Pubdate: Fri, 10 Jun 2005
Source: Victoria Times-Colonist (CN BC)
Copyright: 2005 Times Colonist
Contact:  http://www.canada.com/victoria/timescolonist/
Details: http://www.mapinc.org/media/481
Author: Richard Watts
Bookmark: http://www.mapinc.org/meth.htm (Methamphetamine)

CRYSTAL METH: JUST A NEW NAME FOR AN OLD SCOURGE

Crystal meth is an old drug with a new name and a new delivery system, but 
the devastation remains the same.

"I've seen it come. I've seen it go," said Dr. Ray Baker, an addiction 
specialist and an assistant clinical professor at the University of British 
Columbia medical school.

Baker said society's last major go-round with methamphetamine was in the 
1960s. Only back then it was called "speed" and users injected it.

"Remember the speed freaks? It was still methamphetamine."

But now it goes by names like "jib" and "crank" and users are smoking it. 
Many people are just unwilling to cross the psychic barrier and begin 
injection drug use, said Baker. And that removal of the hypodermic needle 
may explain its sudden popularity.

In Victoria, the percentage of young people showing up at the Vancouver 
Island Youth Detox Centre to report crystal meth as their drug of choice 
has grown from 11 per cent in 2000-01 to 61 per cent in 2003-04. A 
grassroots community group called the Crystal Meth Victoria Society was 
launched this week to try to come to grips with the problem.

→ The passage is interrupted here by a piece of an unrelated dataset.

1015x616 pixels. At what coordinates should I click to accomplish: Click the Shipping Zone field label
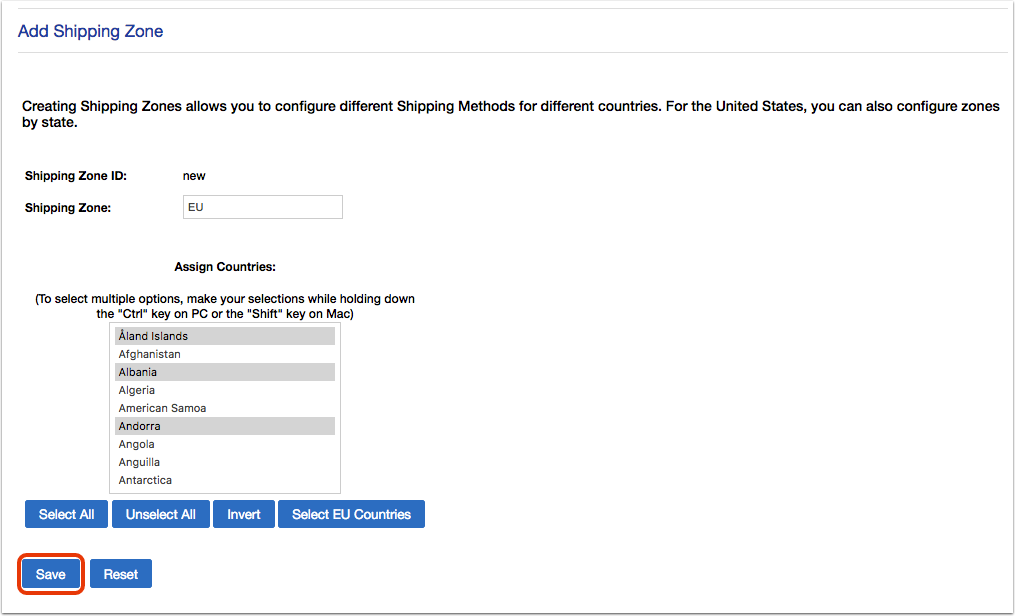click(68, 208)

Baker said crystal meth, like all amphetamines, even diet pills, acts as 
psycho-stimulant affecting the pleasure cells in the brain. It can also 
permanently damage brain cells, an effect Baker called "spooky." And 
long-term use can lead to psychoses that strongly resemble paranoid 
schizophrenia.

Victoria police Const. Conor King, of the department's strike force, 
believes crystal meth's big attraction is its cheap price, compared to 
drugs like cocaine. There is also its long-lasting effect, a high that 
lasts for days of wide-awake energy, versus 20 minutes for cocaine.

Crystal meth is easy to manufacture. Drug and hardware stores carry all the 
ingredients and instructions can be found on the Internet.

King believes it's only a matter of time before Victoria police bust a meth 
lab.

For every pound of crystal meth about seven pounds of toxic material 
results. Police officers in other jurisdictions, Vancouver for example, 
suit up with protective clothing and breathing apparatus when they bust a 
meth lab.

"It basically turns a house into a toxic dumpsite," said King.

Police officers say users of crystal meth are almost instantly 
recognizable. They call it "the meth look."

It's characterized most noticeably by thin physique and the presence of 
sores or ruptures on the skin.

According to Baker, the addictions doctor, a misconception has grown up 
about these sores. This misconception holds they are the result of toxins 
in the drug working their way out through the pores of the skin.

What the sores really are is the result of an immune system battered by 
periods lasting several days where the user doesn't sleep or eat.

"Put someone in a starvation camp and keep them awake and they would look 
very similar," said Baker.

In terms of its addictive capacity, crystal meth is probably more addictive 
than alcohol or marijuana, less than crack cocaine or nicotine. That 
capacity for addiction, however, is very dependent on the individual.